The actor's role, Kaulder, was inspired by a Dungeons & Dragons game character he used to play when he was younger.

Also starring is Scottish actress Rose Leslie, who repeatedly told Jon Snow in Game of Thrones that he "knows nothing" and also played Gwen in Downton Abbey. In The Last Witch Hunter, she portrays a good witch named Chloe who helps Kaulder.

The movie also stars Elijah Wood and Michael Caine. The Last Witch Hunter was released on Friday.

Check out what five critics said about the movie.

1. ComingSoon.net's Joshua Starnes gives the film a score of five out of 10.

"The Last Witch Hunter isn't terrible by any stretch of the imagination and there are moments when it overcomes its worst instincts to give a glimpse of the movie the filmmakers were probably trying to make," he says. "Diesel can hold a screen and he is completely comfortable with Kaulder's informed outlook of urbanity and competence and odd humanism."

"But there's a balance which must be found to make one of these things work, or lacking that at least either the fantasy or character elements must shine through," he writes. "When both sides fail...the basic skeleton of the story is at obvious odds with itself and not all of the charismatic actors in the world will keep the outcome from feeling like it lasts forever."

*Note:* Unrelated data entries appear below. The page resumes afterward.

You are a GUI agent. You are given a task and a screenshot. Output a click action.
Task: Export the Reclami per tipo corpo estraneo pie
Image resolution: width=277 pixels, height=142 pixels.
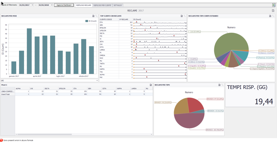click(x=270, y=16)
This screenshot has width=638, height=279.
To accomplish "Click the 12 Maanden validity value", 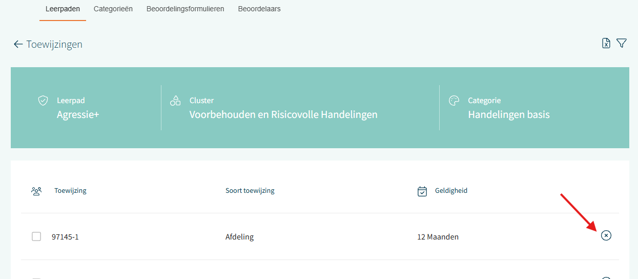I will coord(438,237).
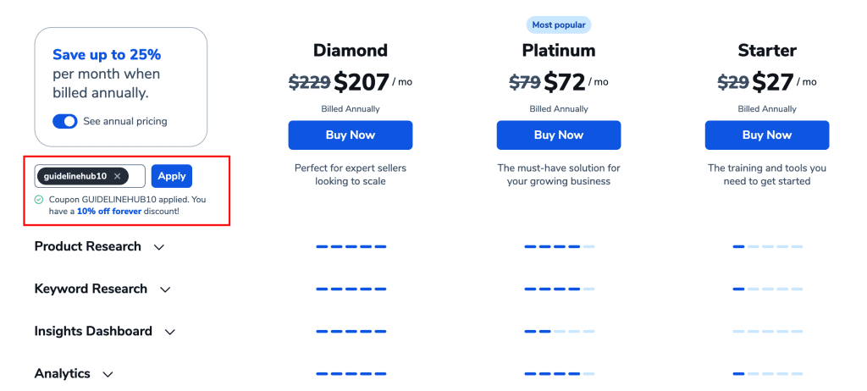Expand the Product Research section chevron
The width and height of the screenshot is (867, 391).
159,247
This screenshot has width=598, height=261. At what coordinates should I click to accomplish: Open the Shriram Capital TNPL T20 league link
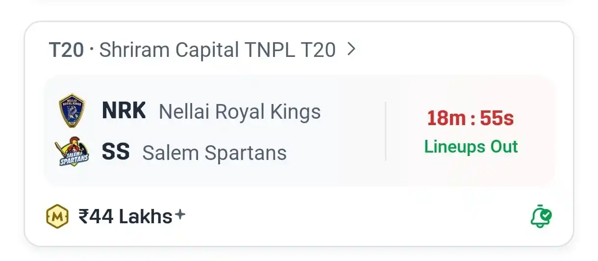click(x=218, y=50)
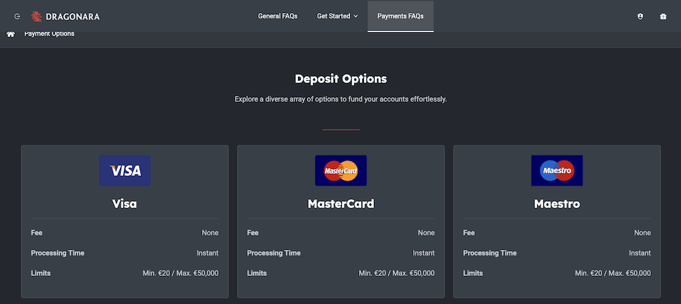The height and width of the screenshot is (304, 681).
Task: Click the MasterCard logo image
Action: point(341,170)
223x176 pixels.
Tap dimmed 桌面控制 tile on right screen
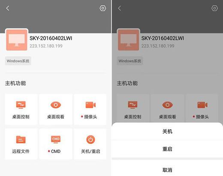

2. Newsday's Rafer Guzman gives The Last Witch Hunter 2.5 out of four stars.

"The dependable Diesel and a fine cast keep this hokey action flick mostly entertaining," he writes.

"Chloe, a hip, street-smart witch, is the kind of character whose sassiness usually lands with a thud in movies of this sort, but Rose Leslie...plays her with intelligence and moxie," he writes. "Rounded out by Elijah Wood and Michael Caine as Kaulder's priestly valets, plus a memorable Dawn Olivieri as a hookah-puffing femme fatale, the spirited cast keeps this movie entertaining despite its overly familiar feel."

3. The Chicago Sun-TimesRichard Roeper gives The Last Witch Hunter 0.5 out of four stars and includes some snark in his review.

"How did Nicolas Cage avoid this one?" he writes.

"The Last Witch Hunter does not work as campy escapism or as a guilty pleasure or as one of those movies so unintentionally funny you have to admit you were entertained from the hokey prelude through a finale that is such an obvious grab for a sequel one of the characters might as well have said, 'I feel like there's another chapter in this story!'" he says. "It's just deadly and dreadful, loud and obnoxious, convoluted and irritating, horrible and dumb." 

4. Mashable's Jordan Hoffman says, "Vin Diesel wins for Nerdiest Movie of the Year."

"There's a surprisingly playful quality in The Last Witch Hunter, and the unveiling of the secret world around us is something like a mix of Men in Black and John Wick," the critic writes. "Fans of Game of Thrones will love this because it's like all of the silly parts without any of the rigorous thinking."

5. Time Out London's Tom Huddleston gives The Last Witch Hunter one out of five stars, calling it a "sausage-faced, gender-flipped Buffy the Vampire Slayer."

"What an ugly, idiotic mess this is," he writes.

"The performances are particularly rotten: we expect Vin to wobble about like a half-inflated penis balloon with a face scrawled on it, but Caine and Elijah Wood (playing his fellow priest) should know better; and the cut-glass-posh Leslie is simply unbearable—picture Princess Beatrice on a gap year working in a Manhattan goth bar," he says. "A hideous electro mangling of the Stones' 'Paint It Black' over the closing credits adds insult to injury. But hey, at least that means it's over."